Forshaw opens with Franckenberg’s table of correspondences between Cabala, Magic and Alchemy, in which “we discover that the loci of these practices are, respectively, Oratorium, Auditorium, and Laboratorium” (p.170). Franckenberg’s table is reproduced below – it’s also interesting to see the tenfold progression (X/10-C/100-M/1000) here as found in Dee’s Monas:

In the above table, mathematics is related to auditorium, which of course prompts one to dwell on the long historical relationship between music and mathematics, from Pythagoras and his anvils onward. The position of auditorium between the physical and divine worlds is also suggestive of speculative music such as the music of the spheres. Forshaw also points out that this threefold scheme is reflected in Khunrath’s famous laboratory engraving:

Being accustomed to reading left-to-right and top-to-bottom the threefold symbolism of Khunrath’s laboratory arrangement is not immediately obvious, yet there – between the spiritual oratory and the furnace – is a table strewn with instruments and calculating devices. There are scales and measures which suggest the link between relations in the world of physical matter, form and mass and those of musical ratios. Mathematics – and their audition in the form of music – are therefore not separate from the physical world, but in some manner along the great chain of being they are the progenitors of matter. Music itself – as the inscription at the foot of the table tells us – ‘is the dispeller of sadness and evil spirits, because the SPIRIT of JEHOVAH gladly sings in a heart filled with pious joy’: that is, it provides the link between the worlds of nature and theology.

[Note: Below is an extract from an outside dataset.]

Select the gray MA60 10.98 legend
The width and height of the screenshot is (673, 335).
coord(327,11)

Presumably it is the work of the alchemist to traverse these three worlds of chemistry, mathematics and theology conveying illuminated insight back and forth between the his oratory and the vessels on his furnace in some sort of divine feedback loop. (Note to self – could there be any plausible links between the fire of divine love as in Richard Rolle and the fire(s) of alchemy?)

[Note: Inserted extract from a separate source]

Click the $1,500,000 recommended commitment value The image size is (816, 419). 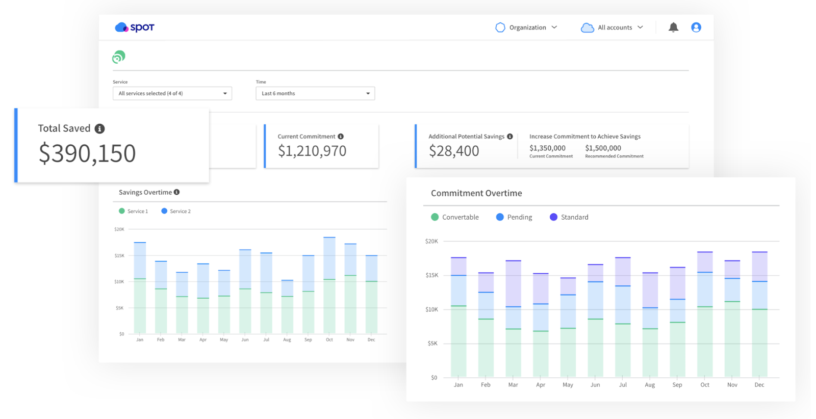(603, 148)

Outside the world of 17th century alchemists I realise that this is something my currently putative experiments in sound and augmented reality are attempting: to use sound as a vehicle for insight between the physical world and something less tangible – not quite the divine world, but certainly a world beyond the individual; a world of ideas and shared experience. With regard to the power of music to precipitate insight I was reminded on this quote from Anthony Storr’s Music and the Mind:

(Music) permits the same kind of scanning, sorting, and rearrangement of mental contents which takes place in reverie or sleep. There are many other ways of achieving this, from going for a solitary walk in the country to practising transcendental meditation.

On the topic of alchemy and music: Forshaw cites some nice examples of alchemical song, including one of my favourites: the Antiphon En pulcher lapis noster, a chant in the Phrygian mode from around 1400, which you can view here courtesy of the Beinecke Rare Book and Manuscript Library.